Mr Welby added: "We are going to see huge change. It can be towards what we choose or it will be what the strong make it."

Also speaking in the Lords debate, former Tory Treasury minister Lord O'Neill of Gatley argued the need for a "dramatic economic policy gesture" in response to the global emergency.

The independent crossbencher said: "We need some sort of income support for all our citizens, whether employees or employers, for the next two months.

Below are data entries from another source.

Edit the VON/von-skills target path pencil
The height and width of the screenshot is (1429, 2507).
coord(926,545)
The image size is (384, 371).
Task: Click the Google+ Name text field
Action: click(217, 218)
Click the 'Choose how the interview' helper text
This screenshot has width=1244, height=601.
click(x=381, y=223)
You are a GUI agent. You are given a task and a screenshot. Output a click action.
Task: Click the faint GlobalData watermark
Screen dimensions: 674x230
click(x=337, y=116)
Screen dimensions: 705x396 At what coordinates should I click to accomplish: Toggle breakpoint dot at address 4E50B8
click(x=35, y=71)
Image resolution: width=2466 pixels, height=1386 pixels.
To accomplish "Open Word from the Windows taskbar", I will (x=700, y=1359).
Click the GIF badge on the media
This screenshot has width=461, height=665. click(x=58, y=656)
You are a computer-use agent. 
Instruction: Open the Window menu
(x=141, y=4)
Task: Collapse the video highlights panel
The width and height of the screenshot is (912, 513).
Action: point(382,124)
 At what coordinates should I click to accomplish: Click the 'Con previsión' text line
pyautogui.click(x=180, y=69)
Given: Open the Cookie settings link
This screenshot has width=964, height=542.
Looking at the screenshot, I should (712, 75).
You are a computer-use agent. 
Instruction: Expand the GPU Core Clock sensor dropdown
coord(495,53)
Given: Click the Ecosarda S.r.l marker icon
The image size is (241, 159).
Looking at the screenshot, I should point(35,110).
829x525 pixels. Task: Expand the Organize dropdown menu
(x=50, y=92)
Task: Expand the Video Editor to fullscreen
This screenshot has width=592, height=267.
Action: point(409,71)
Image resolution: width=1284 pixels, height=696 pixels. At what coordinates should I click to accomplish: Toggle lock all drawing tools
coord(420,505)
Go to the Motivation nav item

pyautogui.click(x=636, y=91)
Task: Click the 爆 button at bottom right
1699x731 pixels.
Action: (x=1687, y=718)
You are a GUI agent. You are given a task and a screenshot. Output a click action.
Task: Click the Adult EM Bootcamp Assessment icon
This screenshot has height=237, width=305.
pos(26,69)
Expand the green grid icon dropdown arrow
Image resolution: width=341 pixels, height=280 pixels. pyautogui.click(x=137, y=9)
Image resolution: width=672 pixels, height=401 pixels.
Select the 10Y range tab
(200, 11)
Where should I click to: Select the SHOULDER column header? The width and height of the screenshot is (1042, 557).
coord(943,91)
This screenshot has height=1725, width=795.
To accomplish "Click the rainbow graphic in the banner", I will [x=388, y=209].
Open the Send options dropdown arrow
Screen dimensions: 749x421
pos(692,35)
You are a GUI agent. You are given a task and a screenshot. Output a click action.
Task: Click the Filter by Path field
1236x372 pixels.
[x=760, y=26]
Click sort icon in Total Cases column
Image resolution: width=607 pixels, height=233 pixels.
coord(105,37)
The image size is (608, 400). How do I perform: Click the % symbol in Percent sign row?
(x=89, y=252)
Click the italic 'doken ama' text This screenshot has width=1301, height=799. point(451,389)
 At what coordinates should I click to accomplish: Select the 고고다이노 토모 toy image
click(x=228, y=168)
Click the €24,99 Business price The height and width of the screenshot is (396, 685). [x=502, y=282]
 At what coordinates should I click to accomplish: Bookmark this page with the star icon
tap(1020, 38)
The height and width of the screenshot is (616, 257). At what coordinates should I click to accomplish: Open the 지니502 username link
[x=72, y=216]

Perhaps one might call it, as I have done, truly a people's QE - quantitative easing."

He added: "If we give all our people confidence that they can essentially have something close to an eight-week paid holiday, and there is no reason for any employer to lay any of them off permanently or for those employers to worry about their income, that should give the confidence for us to allow what has been done so well in Asia to be fully done here, and get this virus behind us."

Conservative former chancellor Lord Lamont said: "To many people, the world economy must resemble a slow-motion apocalypse.

"This was originally a health crisis, but the measures that governments worldwide are forced to take to combat it add to the economic problems and to the crisis."

Backing the Chancellor's use of a "big bazooka" to support businesses, the Tory peer added: "Confidence is not going to return quickly - indeed, it probably will not return until progress is made in combating the virus - but the measures will be a bridge to that confidence."